图3 白花丹素对细胞迁移率的抑制作用Fig.3 The inhibitory effect of plumbagin on cell mobility
2.4 白花丹素对肝癌细胞凋亡情况的影响
分别采用IC50浓度的白花丹素处理细胞SMMC-7721(26.78mol/L)和Hepa 1-6(21.4mol/L)12 h和24 h,以DMSO组为空白对照组,采用细胞凋亡检测试剂7-AAD和ANNEXIN-PE处理细胞,之后采用流式细胞仪检测细胞凋亡情况(图4 A)。结果如图4 B所示,在DMSO对照组中,SMMC-7721细胞凋亡率为(2.79±2.38)%,药物处理12 h和24 h后细胞凋亡率分别为(22.16±4.58)%和(54.11±6.96)%。同样,Hepa 1-6细胞对照组凋亡率为(3.76±2.38)%,药物处理12 h和24 h后,细胞凋亡率分别为(20.20±3.05)%和(40.77±5.04)%。两组细胞凋亡结果相似,以上结果显示,与DMSO对照组相比,白花丹素处理组的细胞凋亡率显著增高(P<0.01),且凋亡率呈时间依赖性。

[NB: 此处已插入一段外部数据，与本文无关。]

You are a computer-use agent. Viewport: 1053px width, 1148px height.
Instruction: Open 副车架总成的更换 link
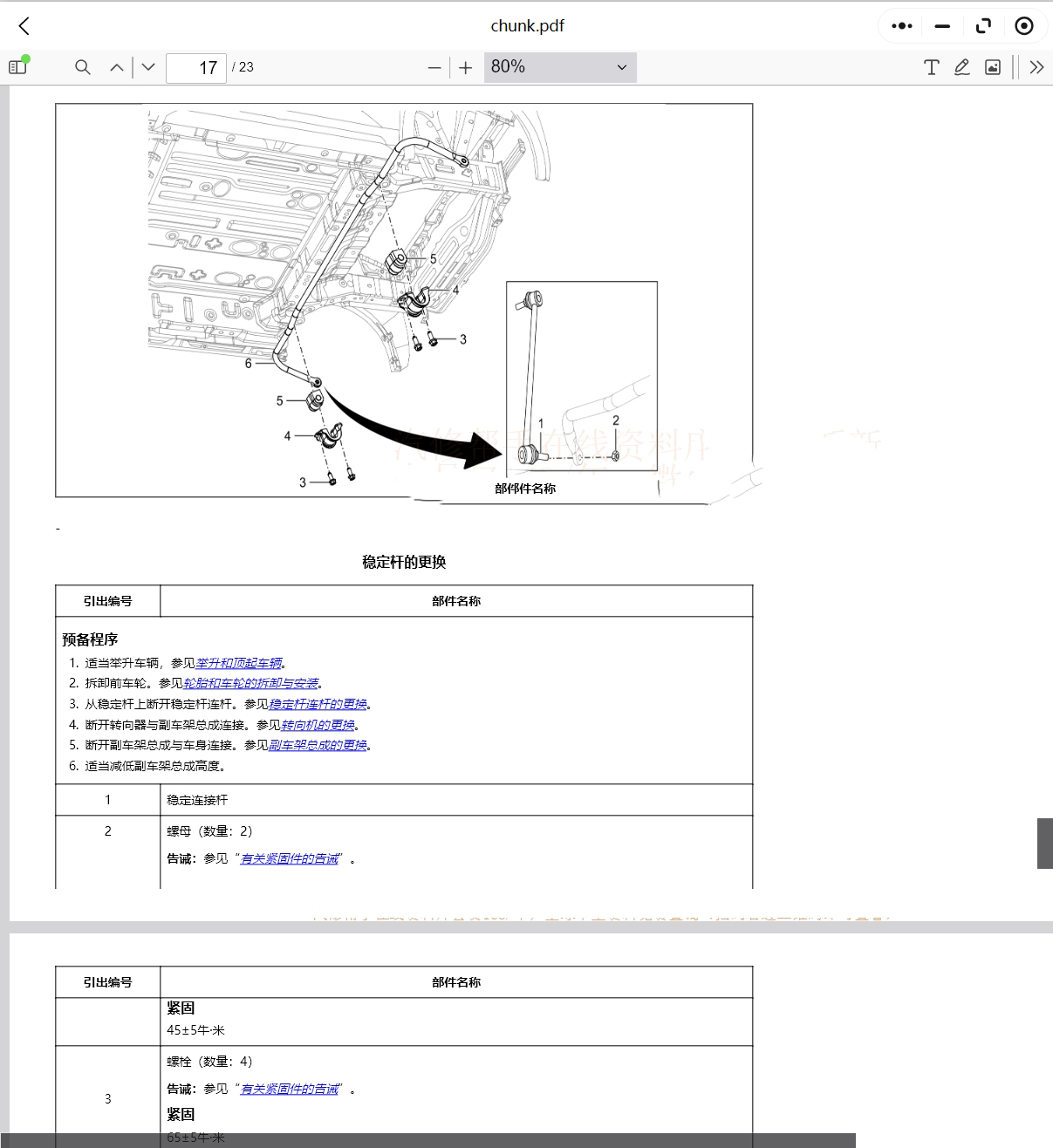click(x=318, y=745)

图4 白花丹素对细胞凋亡率的影响Fig.4 Effect of PLB on apoptosis rate
2.5 白花丹素处理前后细胞凋亡相关蛋白表达变化
分别采用IC50浓度的白花丹素溶液处理细胞SMMC-7721(26.78mol/L)和细胞Hepa1-6(21.4mol/L)6 h,12 h和24 h后提取蛋白,用Western blot法测定各组蛋白表达情况。结果如图5所示,与DMSO对照组相比,处理组Bcl-2表达量在6 h时,与对照组无统计学差异;在12 h和24 h时,Bcl-2表达量显著下降,且与处理时间呈正相关关系(图5 A);SMMC-7721细胞Bax表达量、Caspase-3和Caspase-9激活量随药物处理时间延长而增加(图5 A),提示在24 h时,SMMC-7721细胞凋亡过程最活跃。如图5 B所示,Hepa 1-6细胞Bax表达量和Caspase-9激活量在处理12h时达到最大值,提示处理12h时,大量Hepa1-6细胞的凋亡通路被激活;Caspase-3激活量随处理时间延长而增加,在24 h到达最大值(图5 B),此时凋亡过程最活跃。
3 讨论
原发性肝细胞癌(HCC)是我国最常见的恶性肿瘤之一,尽管多种传统治疗方法已应用于肝癌的临床治疗,但因其高转移率及高复发率,患者常常预后不佳,5年生存率低于40%[9,10]。近年来,中医中药在癌症治疗中发挥了日益显著的作用,中药及其提取物能作用于癌细胞生命周期的多个阶段,具有多靶点、毒副作用小及难产生耐药性的特点[11]。白花丹素是我国传统中药白花丹的根部提取物,属于天然有效活性成分,研究表明,白花丹素具有一定的抑制癌细胞增殖的作用[5-7],是一种潜在的抗癌药物。然而,肝癌发病机制不一、癌细胞类型复杂多样,虽有报道称白花丹素通过抑制基质蛋白酶产生抑制HepG2肝癌细胞迁移[8],但白花丹素对多种肝癌细胞的抗癌作用机制目前尚不明确,阻碍了其临床广泛应用。因此,深入研究白花丹素对多种肝癌细胞的作用效果及机制,对于进一步阐明并推动白花丹素的临床抗肝癌应用具有重要的意义。本研究系统探究了白花丹素对两种肝癌细胞(SMMC-7721和Hepa 1-6)增殖、迁移与凋亡的影响及其作用机制。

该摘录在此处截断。